Stored data:
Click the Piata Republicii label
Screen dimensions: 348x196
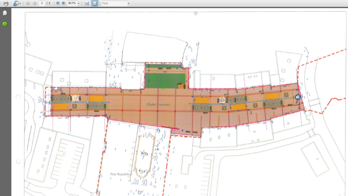(x=121, y=174)
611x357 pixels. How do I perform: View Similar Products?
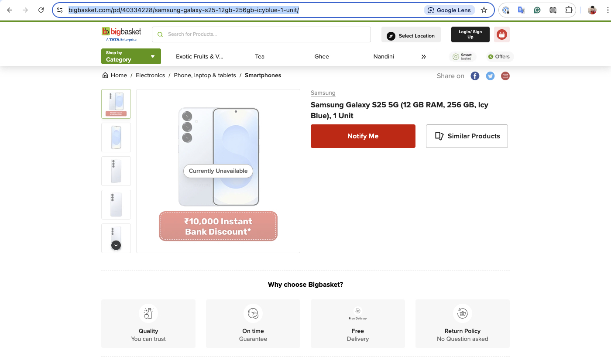pyautogui.click(x=467, y=136)
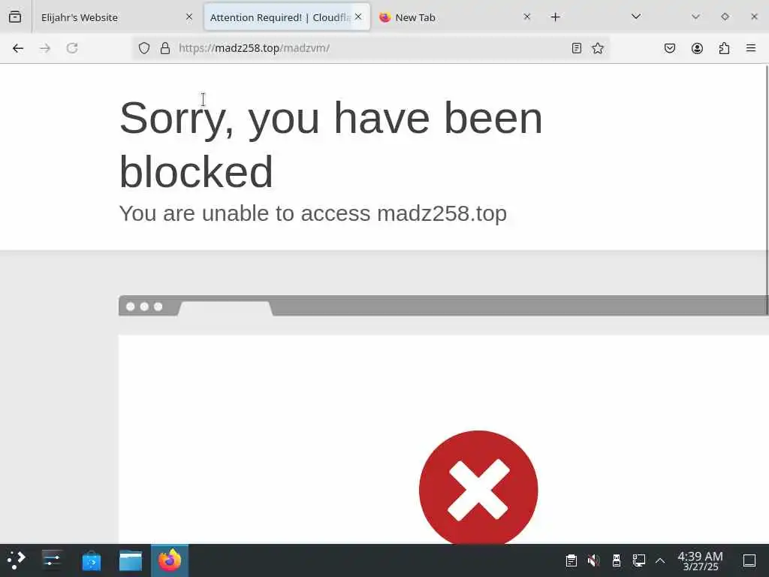This screenshot has height=577, width=769.
Task: Reload the blocked page
Action: 72,48
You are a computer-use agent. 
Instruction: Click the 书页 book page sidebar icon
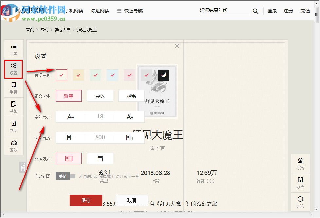[13, 126]
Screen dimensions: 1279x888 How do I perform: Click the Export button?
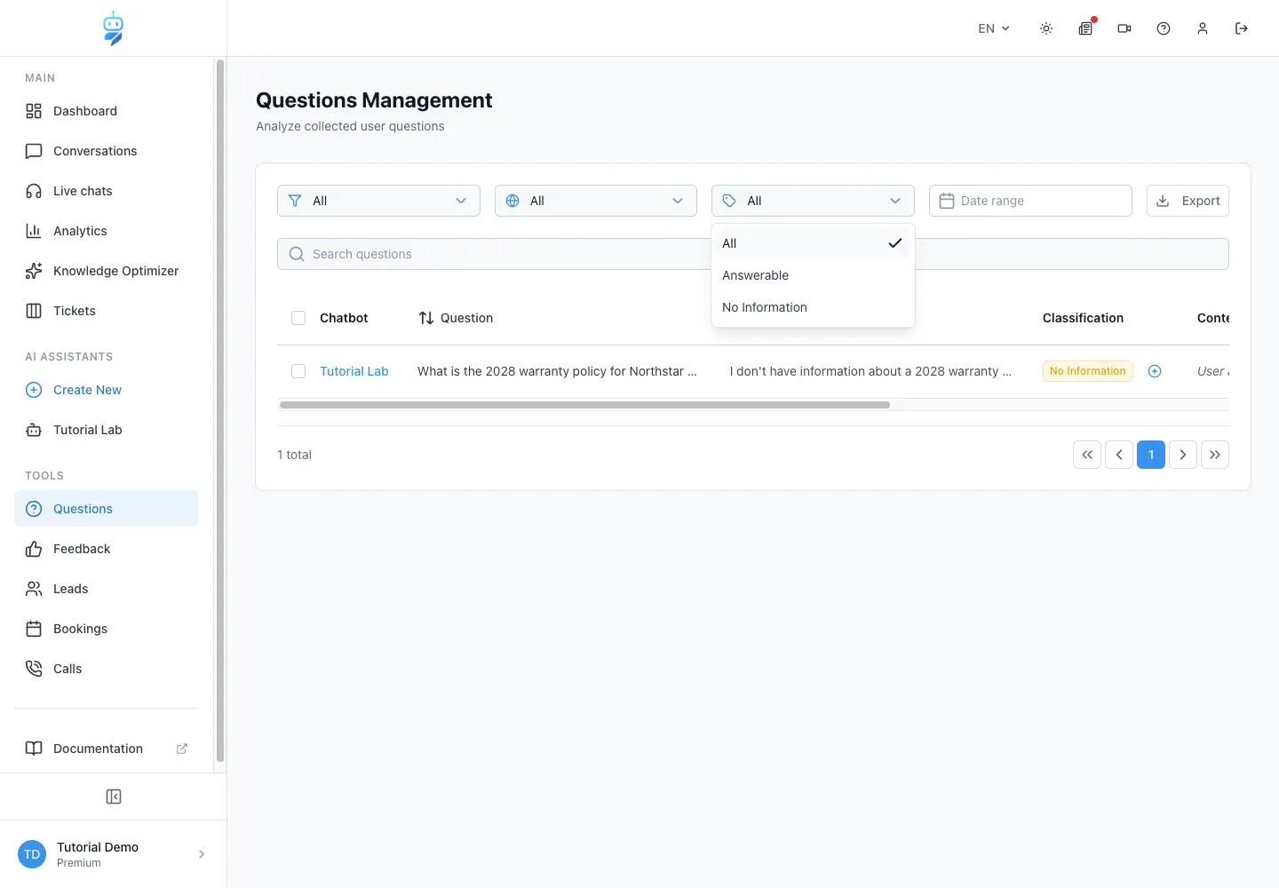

DESCRIPTION OF THE TASK:
Your copy of the data above should match it exactly, apart from the images.

RESPONSE TO THE EXERCISE:
Click the Piata Republicii label
Screen dimensions: 348x196
(x=121, y=174)
611x357 pixels. How do I perform: View Similar Products?
pyautogui.click(x=467, y=136)
This screenshot has height=577, width=769.
Task: Reload the blocked page
Action: 72,48
You are a computer-use agent. 
Instruction: Click the 书页 book page sidebar icon
[13, 126]
Screen dimensions: 1279x888 How do I perform: Click the Export button?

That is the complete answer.